William DuBois
Quick Facts
Biography
William DuBois (November 29, 1903 – March 16, 1997) was an American playwright, novelist and longtime editor of The New York Times Book Review.
Biography
William DuBois was born in St. Augustine, Florida, in 1903, to parents Virginia Markel DuBois and William Henry Thompson DuBois. He graduated from Columbia University in 1925 with a degree in journalism and upon graduation went to work at The New York Times in 1926. He went on to become an editor for the New York Times Book Review where he wrote reviews and articles. DuBois retired from The Times in 1973.
DuBois wrote a number of Broadway plays including Pagan Lady (1930) and I Loved You Wednesday (1932). DuBois wrote the play Haiti (1938) for the Federal Theatre Project.

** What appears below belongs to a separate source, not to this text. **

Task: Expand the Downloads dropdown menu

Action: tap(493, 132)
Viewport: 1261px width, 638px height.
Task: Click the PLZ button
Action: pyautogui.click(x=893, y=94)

The play was produced by the Negro Theatre Unit and presented at the Lafayette Theatre in Harlem and toured to Boston. The play's authorship has often been misattributed to the black scholar W. E. B. Du Bois because of the similarity of names.
His novels include The Island in the Square (1947), set in New York City in the 1920s; A Season to Beware (1956), about the worlds of journalism and publishing, and The Falcon's Shadow (1958), about the travails of the theater. He also worked as a silent writer with Frank G. Slaughter on 27 of his historical novels.